The meeting was part of a series of housing-related workshops complemented by other recent outreach efforts, including pop-up meetings in May and June and an online survey.
The discussion also prompted commentary beyond the issue of spending guidelines for impact fees, with many speakers calling for additional renter protections such as just-cause evictions in addition to the recently passed minimum lease terms and relocation assistance ordinances. Many celebrated the city’s new inclusionary housing ordinance, which requires 20 percent affordable units in multi-dwelling developments, though some wished it specifically addressed extremely low-income renters.
And rent control cropped up throughout the meeting as well, with several speakers describing it as the only effective response to evictions and soaring rents, though the City Council has repeatedly confirmed the controversial policy is not in the cards.

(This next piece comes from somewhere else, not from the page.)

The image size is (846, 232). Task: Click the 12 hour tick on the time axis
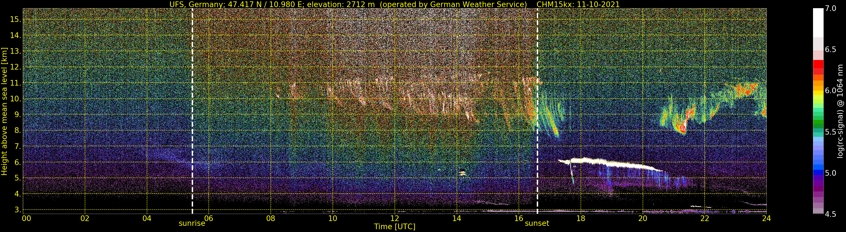(x=394, y=219)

Many of these approaches have been suggested or pursued by the city to varying extents and, throughout the meeting, officials presented recent housing-related efforts, including developments on city-owned land such as the Bradford senior housing project, which will bring 117 very-low-income units. In addition to the inclusionary housing and renter protection ordinances, the city recently streamlined production of accessory dwelling units, also known as in-law units, and starting next year tax revenue from short-term rentals will fund affordable housing.
Feedback from the meeting will be considered by officials before spending guidelines for the affordable housing fund are discussed by the Housing and Human Concerns Committee June 12 and by the City Council June 25.